In stark contrast, many state governments have been truly doing exactly what the bloggers wrongly accuse Wal-Mart of doing... yet, somehow, nobody seems to care.  New York State and Washington state both offer RFID drivers licenses whose data can indeed be read remotely.

What's worse: someone knowing that you're wearing last year's Hanes?  Or a stranger being able to instantly discover your name, address, phone number, and all the other data stored on your drivers license?

Unlike Wal-Mart's RFID tags, the government tags are embedded in the ID so you can't remove them.  If you want to travel to another country, you have to have a passport.  That passport will have an RFID tag in it, like it or not - and those tags have already been proven insecure.

Of course there are various countermeasures, but why should the government force us to resort to them?  Why don't the privacy mavens care about the government ramming RFID into devices they issue, when the privacy risks of such things as EZ-Passes are well known?

On the one hand, business does something relatively harmless and bloggers freak.  On the other hand, government does something much, much more threatening and nobody minds.

The obvious reason?  To leftists and statists, government actions are inherently right and are always justified because they are for a "public purpose."  The actions of private businesses, in contrast, no matter how clearly explained and non-threatening, are inherently suspect because they are driven by the motive of private profit.

It doesn't matter how hazardous, intrusive, or confiscatory the government's action turns out to be; since bureaucrats represent "the people" their motives must always be pure and their intentions always good.

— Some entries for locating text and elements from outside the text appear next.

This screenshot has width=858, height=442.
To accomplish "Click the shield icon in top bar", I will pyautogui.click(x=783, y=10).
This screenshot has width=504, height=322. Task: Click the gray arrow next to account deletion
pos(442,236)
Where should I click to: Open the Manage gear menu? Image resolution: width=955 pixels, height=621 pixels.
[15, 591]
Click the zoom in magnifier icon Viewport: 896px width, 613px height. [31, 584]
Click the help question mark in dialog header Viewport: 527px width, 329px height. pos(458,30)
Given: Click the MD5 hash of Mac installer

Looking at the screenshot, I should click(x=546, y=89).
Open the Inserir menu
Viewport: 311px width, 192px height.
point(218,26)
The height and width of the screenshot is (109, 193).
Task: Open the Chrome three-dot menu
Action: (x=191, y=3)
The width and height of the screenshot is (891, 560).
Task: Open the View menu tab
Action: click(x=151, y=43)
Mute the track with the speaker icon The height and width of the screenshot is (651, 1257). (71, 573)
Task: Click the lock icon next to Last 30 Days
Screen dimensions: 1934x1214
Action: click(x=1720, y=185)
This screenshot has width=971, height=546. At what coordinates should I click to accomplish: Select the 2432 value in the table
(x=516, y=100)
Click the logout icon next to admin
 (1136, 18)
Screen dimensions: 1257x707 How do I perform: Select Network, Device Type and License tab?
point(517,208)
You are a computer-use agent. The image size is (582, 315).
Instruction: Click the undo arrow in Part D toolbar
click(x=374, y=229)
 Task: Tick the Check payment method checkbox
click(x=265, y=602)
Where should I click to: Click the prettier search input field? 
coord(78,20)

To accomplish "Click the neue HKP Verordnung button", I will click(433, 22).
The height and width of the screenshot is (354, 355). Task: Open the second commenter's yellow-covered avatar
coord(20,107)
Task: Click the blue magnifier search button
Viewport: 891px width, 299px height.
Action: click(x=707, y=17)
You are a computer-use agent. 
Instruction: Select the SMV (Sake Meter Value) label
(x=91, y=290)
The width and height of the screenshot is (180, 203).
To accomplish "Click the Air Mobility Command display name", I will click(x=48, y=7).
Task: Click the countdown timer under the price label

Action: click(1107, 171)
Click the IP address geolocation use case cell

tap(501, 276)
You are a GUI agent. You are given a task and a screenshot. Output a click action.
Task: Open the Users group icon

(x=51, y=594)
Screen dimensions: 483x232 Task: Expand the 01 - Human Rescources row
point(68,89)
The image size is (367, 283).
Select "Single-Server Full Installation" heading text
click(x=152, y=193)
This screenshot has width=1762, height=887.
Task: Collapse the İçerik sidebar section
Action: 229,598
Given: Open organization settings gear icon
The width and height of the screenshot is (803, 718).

In like manner, it doesn't matter how many billions of poor Americans' hard-earned dollars Wal-Mart has helped them save by offering low prices; the mere fact that capitalists might somehow be making money automatically pollutes everything they touch.

H.L. Mencken once defined Puritanism as "the haunting fear that someone, somewhere, may be happy;" if he were alive today, he could well define liberalism as the haunting fear that someone, somewhere, may be earning money and bettering themselves and others by hard work and intelligence.

Our modern nanny-staters and worry-warts have it exactly backwards, of course - the greed and any nefarious intent of private businesses is held in check by the fact that angry customers can vote them out instantly with their dollars, whereas you cannot avoid dealing with your government unless you're willing to move out of the country.  Is it any surprise that government is far more intrusive in our daily lives than any private company ever could be?

So when you read the latest rant against something a private business is doing, pause a moment to reflect on the underlying assumptions rather than just swallowing it whole.  Consider instead the real threat to your privacy and freedom: an all-powerful, unchecked, irresistible government cheered on in its predations by those who should be most wary.

Petrarch is a contributing editor for Scragged.  Read other Scragged.com articles by Petrarch or other articles on Society.
Reader Comments
"Our modern nanny-staters and worry-warts have it exactly backwards, of course - the greed and any nefarious intent of private businesses is held in check by the fact that angry customers can vote them out instantly with their dollars, whereas you cannot avoid dealing with your government unless you're willing to move out of the country"

Ding, ding, ding. BINGO!

Afraid of what Walmart's doing (though you have no reason to be)? Then don't shop there. If enough people don't, they'll stop using RFID.

Afraid of what the government's doing (which you DEFINITELY should be)? Oh well. Nothing you can do. You can vote in a politician that agrees with you, of course, but that will do very little to reverse the already-stamped, already-integrated RFID in your butt pocket. And as we've seen from American history, voting in your politician does virtually nothing to reverse government action and tear down bureaucracies.
July 29, 2010 8:32 AM
Once again, find myself in agreement with lfon.